2. Three Scenarios for the End of the Bear Market: Why Breaking Below 59K and Sweeping Lower Liquidity Is Actually Healthier

Mr. Z: Wow, that chills my heart. I just went long at 62,000 yesterday, and I also longed SpaceX at 170. Now I’m struggling to hold these positions — it’s heavy, my shoulders are sore today. So if you were to break down BTC’s next move into three paths, how would you classify them, and which path has the highest probability?

Mr. Beggar: Bitcoin made a low in the first week of this month, on June 5, breaking below the February low at the 60,000 round number. Right after the break it began to bounce, so it looks a bit like a false breakout. Within the liquidity analysis framework, I would call this a liquidity grab, or a stop hunt.

But we can’t conclude that just because it broke the previous low and then recovered above it, it’s definitely a liquidity grab and about to reverse and bottom out. We have to judge based on the consolidation that started after the break.

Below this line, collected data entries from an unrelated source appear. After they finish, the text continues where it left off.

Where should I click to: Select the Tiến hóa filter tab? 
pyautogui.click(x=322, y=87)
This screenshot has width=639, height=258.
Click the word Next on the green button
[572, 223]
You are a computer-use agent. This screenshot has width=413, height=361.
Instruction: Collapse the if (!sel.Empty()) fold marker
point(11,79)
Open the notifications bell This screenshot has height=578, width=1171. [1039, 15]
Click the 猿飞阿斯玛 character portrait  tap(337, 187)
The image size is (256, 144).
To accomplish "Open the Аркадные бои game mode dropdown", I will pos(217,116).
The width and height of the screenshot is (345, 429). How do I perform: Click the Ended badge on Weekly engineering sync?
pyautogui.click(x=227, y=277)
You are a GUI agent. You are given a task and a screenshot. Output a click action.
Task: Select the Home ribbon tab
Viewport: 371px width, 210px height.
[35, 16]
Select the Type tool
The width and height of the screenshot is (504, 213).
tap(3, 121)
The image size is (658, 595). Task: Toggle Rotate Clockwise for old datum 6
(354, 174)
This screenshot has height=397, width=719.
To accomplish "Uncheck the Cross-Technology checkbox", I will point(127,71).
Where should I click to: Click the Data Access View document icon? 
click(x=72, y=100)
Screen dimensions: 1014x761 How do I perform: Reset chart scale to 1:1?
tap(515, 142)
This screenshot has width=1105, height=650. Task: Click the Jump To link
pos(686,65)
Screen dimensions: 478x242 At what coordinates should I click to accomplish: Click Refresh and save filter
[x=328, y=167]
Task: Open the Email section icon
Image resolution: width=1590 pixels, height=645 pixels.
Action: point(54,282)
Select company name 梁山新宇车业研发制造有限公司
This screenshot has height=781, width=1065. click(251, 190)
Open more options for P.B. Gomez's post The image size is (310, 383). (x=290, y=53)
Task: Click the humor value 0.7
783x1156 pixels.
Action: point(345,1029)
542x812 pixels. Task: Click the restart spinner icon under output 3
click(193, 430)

That is, the move from June 5 to today — we would call it “consolidation after a trending move”. Bitcoin has a very clear tendency: after a trend move, whether a surge or a plunge, it will almost certainly enter a period of sideways consolidation to repair the prior move, and at the end of that consolidation it will make its next directional choice. Our job is to extract as much information as possible from this sideways consolidation structure to determine whether the next move will be up or down.

As for this small consolidation since June, I personally think it’s relatively weak, which is why I mentioned earlier that I believe breaking below the early-June low of 59,000 once more would be healthier.

Now, regarding the three scenarios you mentioned: the first is a direct drop; the second is sweeping upside liquidity first, then falling; the third is not making a new low and walking a direct right-side reversal.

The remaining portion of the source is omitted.